Eine Frage der Verantwortung!

In Folge der Erweckung in Adelshofen entsteht 1958 die Bibelschule Adelshofen, und vermutlich hat sich damals niemand Gedanken darum gemacht, wie das alles mal weitergeht. Heute, mehr 65 Jahre danach, ist dieser Frage nicht mehr auszuweichen. Sr. Martina Luschnat, Dr. Jürgen Schulz und Christian Pletsch sind mit Detlef Eigenbrodt im Gespräch über die Vision Adelshofen 2035.

 

 

Christian, wir haben die Vision Adelshofen 2035 ausgerufen – und du weißt, was das alles kosten soll. Ist dir dabei nicht manchmal angst und bange? Wie bekommst du leere Kassen und hohe Kosten unter einen Hut?

Natürlich kenne ich die Sorge um die Finanzen. Vor allem, wenn ich die Lücke sehe zwischen dem, was wir aktuell haben und dem, was wir brauchen werden. Ich bin trotzdem zuversichtlich. Zum einen wegen der Entwicklung, die ich sehe. Unsere Spenden sind 2024 im Vergleich zum Vorjahr um gut 10 Prozent gestiegen. Regelmäßig unterstützen uns auch neue Spender. Was für ein Segen! Das sind für mich starke und mutmachende Signale. Das macht mich unglaublich dankbar und zuversichtlich im Blick auf die kommenden Jahre. Zum anderen erinnere ich mich immer wieder daran, wie dieses Werk begonnen hat. Auch damals waren leere Kassen und Sorgen um die Ausgaben Teil des Alltags. Doch Gott hat Schritt für Schritt durchgetragen. Die Zeit ist natürlich heute eine Andere. Doch Gott ist derselbe. Darauf verlasse ich mich.

 

Wie siehst du das, Sr. Martina? Kannst du dich an Zeiten erinnern, in denen das Geld schon vorher dagewesen wäre? Gab es das jemals, das ein Auftrag Gottes zur Weiterentwicklung nicht umgesetzt wurde, weil ihr Angst hattet, das nicht bezahlen zu können?

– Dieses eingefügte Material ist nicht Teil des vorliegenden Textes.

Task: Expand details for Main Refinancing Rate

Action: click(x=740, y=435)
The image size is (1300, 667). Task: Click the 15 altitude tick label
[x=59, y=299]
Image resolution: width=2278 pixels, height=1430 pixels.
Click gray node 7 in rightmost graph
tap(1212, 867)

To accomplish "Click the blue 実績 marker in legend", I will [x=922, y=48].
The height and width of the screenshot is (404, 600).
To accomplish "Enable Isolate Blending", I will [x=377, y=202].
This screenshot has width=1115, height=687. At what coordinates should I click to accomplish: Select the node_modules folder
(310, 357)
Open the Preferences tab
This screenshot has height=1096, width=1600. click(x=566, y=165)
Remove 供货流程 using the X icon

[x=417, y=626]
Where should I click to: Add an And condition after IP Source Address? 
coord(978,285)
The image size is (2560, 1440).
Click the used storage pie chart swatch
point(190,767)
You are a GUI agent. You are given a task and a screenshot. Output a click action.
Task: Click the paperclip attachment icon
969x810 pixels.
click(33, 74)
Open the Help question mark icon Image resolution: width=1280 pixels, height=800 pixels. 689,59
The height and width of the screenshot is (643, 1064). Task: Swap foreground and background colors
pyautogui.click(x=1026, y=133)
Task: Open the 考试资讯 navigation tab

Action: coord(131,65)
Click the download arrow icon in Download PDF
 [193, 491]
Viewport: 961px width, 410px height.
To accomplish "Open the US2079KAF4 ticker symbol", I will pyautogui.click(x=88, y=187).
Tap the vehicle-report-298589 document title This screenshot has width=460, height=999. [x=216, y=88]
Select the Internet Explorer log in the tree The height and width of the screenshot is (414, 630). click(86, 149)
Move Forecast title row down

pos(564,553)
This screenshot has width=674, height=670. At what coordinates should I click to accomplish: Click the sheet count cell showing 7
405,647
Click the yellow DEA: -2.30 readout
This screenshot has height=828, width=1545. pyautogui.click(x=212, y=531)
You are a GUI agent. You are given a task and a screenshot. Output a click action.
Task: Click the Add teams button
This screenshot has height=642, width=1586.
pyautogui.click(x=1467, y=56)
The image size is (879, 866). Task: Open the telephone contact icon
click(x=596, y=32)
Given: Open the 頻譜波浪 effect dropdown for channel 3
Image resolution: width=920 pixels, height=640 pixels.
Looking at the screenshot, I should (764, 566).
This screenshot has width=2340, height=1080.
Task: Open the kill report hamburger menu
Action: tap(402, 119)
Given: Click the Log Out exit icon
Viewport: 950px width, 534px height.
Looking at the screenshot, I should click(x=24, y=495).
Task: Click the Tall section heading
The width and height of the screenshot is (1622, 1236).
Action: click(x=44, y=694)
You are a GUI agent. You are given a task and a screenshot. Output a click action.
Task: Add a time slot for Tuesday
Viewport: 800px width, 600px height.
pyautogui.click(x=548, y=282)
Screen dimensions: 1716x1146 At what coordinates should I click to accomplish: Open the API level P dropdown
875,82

Wenn ich auf die letzten 30 Jahre zurückblicke, kann ich mich tatsächlich nicht daran erinnern, dass wir etwas nicht gebaut oder renoviert hätten, wovon wir überzeugt waren, dass es nötig wäre, auch wenn die Kassen relativ leer waren. Aber manches notwendige haben wir in der Tat zurückgestellt, weil uns der Mut fehlte, in großen Dimensionen zu denken.

 

Mut ist ein interessantes Stichwort. Jürgen, bei der ganzen Vision 2035 geht es ja nicht in erster Linie um Gebäude – was genau ist denn der Kern des Ganzen, warum machen wir das?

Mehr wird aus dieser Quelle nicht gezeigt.